# Moving a refrigerator through the front door



## Nealtw (Jun 22, 2017)

Mine came off by removing the hinge on top but the freezer door had wires and hoses that had to be disconnected too. they were for the ice and water dispenser.


----------



## 47_47 (Sep 11, 2007)

Fridge should fit, but measure from the back of the coil to the handle to be sure. Usually only have to remove upper hinge and pick door up out of lower. Do this standing up no need to lay it down. Sometimes it's easier to pull the three hinge pins and remove your front door to get your clearance.


----------



## Bret86844 (Mar 16, 2016)

It should fit if you remove the front door. Either way, having the front door out of the way will make life easier.


----------



## SPS-1 (Oct 21, 2008)

Don't have to lay it down to remove fridge door. Doors normally come off pretty easy. If you have ice-maker in door, you will also have to unplug cable, but no big deal. 

Taking the doors off the fridge make it a little lighter and easier to maneuver. Not sure if that's a consideration in your case. 

By the way, I have always read that if you lay down a fridge, leave it upright for a day before plugging it back in.


----------



## KPDMinc (Nov 7, 2016)

does the door have ice maker or water? the tube that goes through the hinge can be a problem, but not impossible. did it with my LG


----------



## Oso954 (Jun 23, 2012)

Re leaving it upright for a day after laying it on its side.

That's real conservative. This is what GE says on the subject.
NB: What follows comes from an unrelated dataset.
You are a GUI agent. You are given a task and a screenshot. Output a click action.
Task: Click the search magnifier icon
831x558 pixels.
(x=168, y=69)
> Important: If it has been necessary to transport the refrigerator on its side, it should be stood upright for an equal amount of time as it was on its side before plugging it in. If on its side for more than a day, leave standing for 24 hours before running. (If laying on its side just briefly to service, clean or adjust, just a few minutes of stand time will be enough.)


----------